Dalla strada al museo: Michael Lavine fa la storia dell’hip hop

La galleria Ono di Bologna presenta i ritratti delle star del fotografo americano

Jay Z fotografato da Michael Lavine. Alla Galleria Ono arte contemporanea di Bologna

Jay Z fotografato da Michael Lavine. Alla Galleria Ono arte contemporanea di Bologna

redazione 30 agosto 2018

L’hip hop: da fenomeno culturale ai margini a fenomeno corteggiato dalla cultura ufficiale dove fanno da elementi trainanti anche il successo e i soldi a palate, l’ostentazione dei gioielli e della ricchezza o, in alternativa, la rabbia della strada per chi è agli inizi. È un fenomeno corteggiato dall’alta moda e di moda.
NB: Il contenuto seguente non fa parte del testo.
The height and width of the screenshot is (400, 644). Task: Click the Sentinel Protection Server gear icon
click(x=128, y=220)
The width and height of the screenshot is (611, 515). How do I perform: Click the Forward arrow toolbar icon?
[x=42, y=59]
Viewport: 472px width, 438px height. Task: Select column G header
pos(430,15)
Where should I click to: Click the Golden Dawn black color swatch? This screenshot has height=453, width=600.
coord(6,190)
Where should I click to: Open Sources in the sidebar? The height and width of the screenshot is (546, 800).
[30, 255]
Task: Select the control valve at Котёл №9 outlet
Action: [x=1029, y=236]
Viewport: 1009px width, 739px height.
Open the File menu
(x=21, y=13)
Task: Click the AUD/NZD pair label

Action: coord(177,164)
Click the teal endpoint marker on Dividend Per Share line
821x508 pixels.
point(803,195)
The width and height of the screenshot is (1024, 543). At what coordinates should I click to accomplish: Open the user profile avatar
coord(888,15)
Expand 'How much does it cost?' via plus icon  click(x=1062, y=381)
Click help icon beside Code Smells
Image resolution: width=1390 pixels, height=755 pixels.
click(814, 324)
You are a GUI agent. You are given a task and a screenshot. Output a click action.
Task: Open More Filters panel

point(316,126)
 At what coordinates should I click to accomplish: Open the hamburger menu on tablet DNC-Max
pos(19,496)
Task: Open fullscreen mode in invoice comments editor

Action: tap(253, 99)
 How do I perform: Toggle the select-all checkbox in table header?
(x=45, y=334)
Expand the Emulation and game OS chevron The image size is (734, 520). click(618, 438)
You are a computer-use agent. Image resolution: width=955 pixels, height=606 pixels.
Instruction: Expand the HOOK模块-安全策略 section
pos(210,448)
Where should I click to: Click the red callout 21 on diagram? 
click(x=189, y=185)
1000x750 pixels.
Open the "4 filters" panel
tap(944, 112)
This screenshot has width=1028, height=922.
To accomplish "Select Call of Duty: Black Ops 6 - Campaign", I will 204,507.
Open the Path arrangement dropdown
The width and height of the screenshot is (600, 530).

Per molti rapper la “trasgressione” verbale, nei gesti, nelle pose è sbandierata ai quattro venti perché il marketing vuole la “trasgressione”. È un fenomeno nato tra gli afroamericani che ha occupato aspetti dello show e della cultura a livello globale. E Beyoncé e Jay-Z che girano un video al Louvre e spopolano nei mesi scorsi sanciscono il fatto che il fenomeno è pienamente accolto dalla cultura ufficiale.
Per questo la galleria Ono arte contemporanea di via Santa Margherita 10 a Bologna dedica, da sabato 1° settembre alle 18.30 al 14 ottobre, una mostra alle foto di Michael Lavine “Hip Hop. Dalla strada al museo”.
Il fotografo, ricorda la galleria, prima ha seguito il Grunge, poi l’hip hop, “nato all’inizio degli anni ‘70 come subcultura nei difficili ghetti del Bronx, un fenomeno che ha investito la cultura tout court: moda, danza, grafica e arti visive e che ha mutato codici comportamentali e linguistici dei giovani di allora e di oggi”, ricorda una nota della galleria. Lavine ha firmato le copertine di album di Notorious B.I.G, Puffy, Lil’ Kim, Jay Z e Wu-Tang Clan, tra altri. “Con i suoi ritratti, l’artista è riuscito a cogliere le diverse sfumature di un movimento culturale che, a quarant’anni dalla sua nascita, scavalcando confini territoriali, etnici e temporali, si può ancora ritenere un fenomeno cardine della società contemporanea”.